It's a brave new world out there in George A. Romero’s Land of the Dead (2005). There are zombies everywhere — the living are the new minority. The living have built themselves a walled city to better be able to defend themselves against the hordes of the undead.
Zombies come in all shapes and sizes, as anyone who is even vaguely familiar with the genre is aware. These zombies start out as the good old-fashioned kind. They shuffle forth, looking for something to feed on, but they're neither fast nor organized. Like most zombies they can infect the living through their bite and once they've brought down a living human they tend to overwhelm and devour them, rending flesh from bone in no time at all.
The living are forced to forage outside their walled communities, as in all good post-apocalyptic scenarios, and there are teams of mercenary soldier types who take care of that. There is also a very hierarchical structure within the walled city, where only the really affluent can live well, in a skyscraper that is a cross between a mall and a luxury hotel. The ordinary folks live in ghetto-like circumstances.
Our main protagonist is Riley Denbo (Simon Baker), one of the foragers, along with his companion Charlie (Robert Joy), a savant with a special talent for fancy shooting. They work with Cholo (John Leguizamo) who is frankly not a very nice person and they work for Kaufman (Dennis Hopper) who is downright unpleasant. Kaufman is the king in this little hierarchy, the boss at the top of the skyscraper who never actually has to get his hands dirty.

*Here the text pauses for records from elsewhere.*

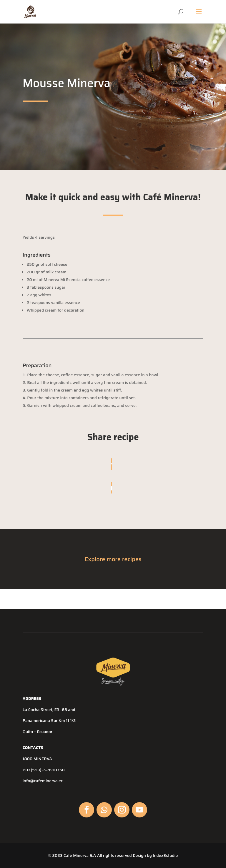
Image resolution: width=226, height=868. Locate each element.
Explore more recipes (113, 559)
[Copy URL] (112, 488)
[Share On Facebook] (112, 464)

The zombies start out as brainless as ever in this tale, but they suddenly begin developing the ability to work together under the ”leadership” of Big Daddy (Eugene Clark). They are mindlessly fascinated with fireworks and stand around going "arrrgh" up 'til that point. Not that they aren't plenty dangerous enough when they get hungry.

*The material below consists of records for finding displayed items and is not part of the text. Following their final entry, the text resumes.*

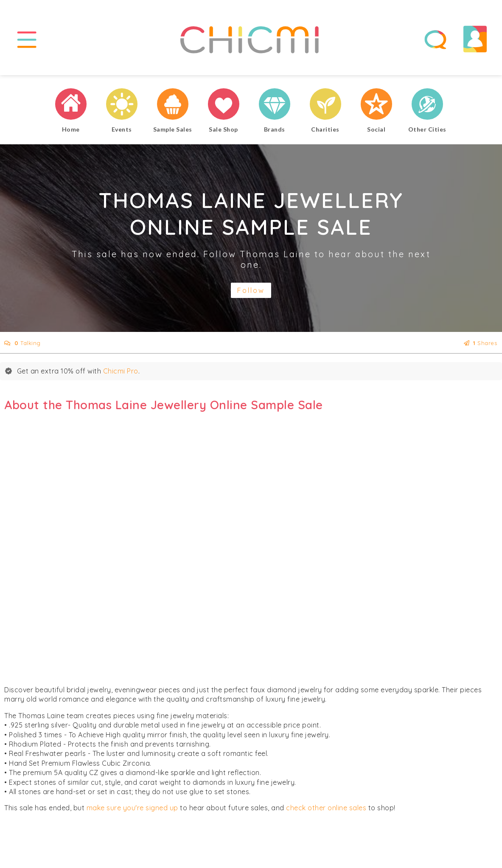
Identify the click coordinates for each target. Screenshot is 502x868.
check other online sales (326, 808)
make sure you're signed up (132, 808)
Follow (251, 290)
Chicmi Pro (121, 371)
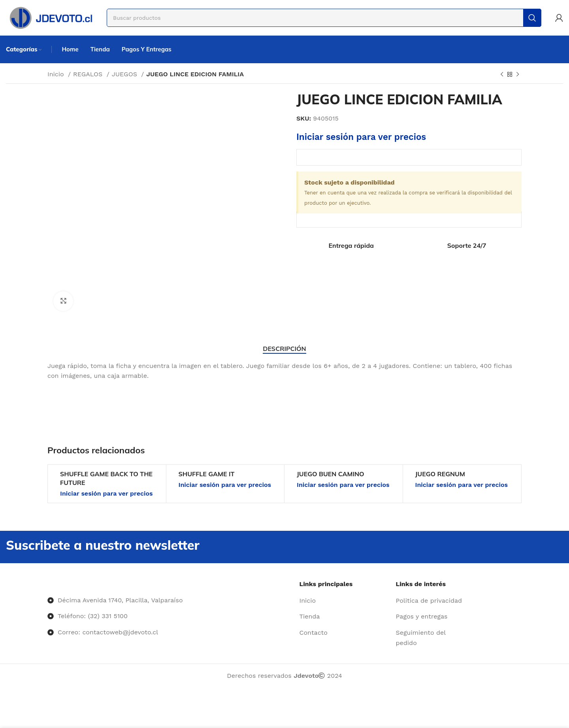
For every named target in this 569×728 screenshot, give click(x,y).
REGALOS (89, 74)
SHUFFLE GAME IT (207, 474)
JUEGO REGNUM (440, 474)
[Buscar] (324, 18)
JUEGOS (126, 74)
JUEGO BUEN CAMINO (330, 474)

Once the zombies start to organise they attack the walled city and all the high and mighties get their comeuppance, as you might expect. That, and a story line about an enormous tank nicknamed ”Dead Reckoning” is what keeps this narrative moving forward, but forget all that for now. Forget Dennis Hopper looking sharp in a nice suit and the entertainment in the pit where you throw a live girl in with two zombies to see who can eat her first.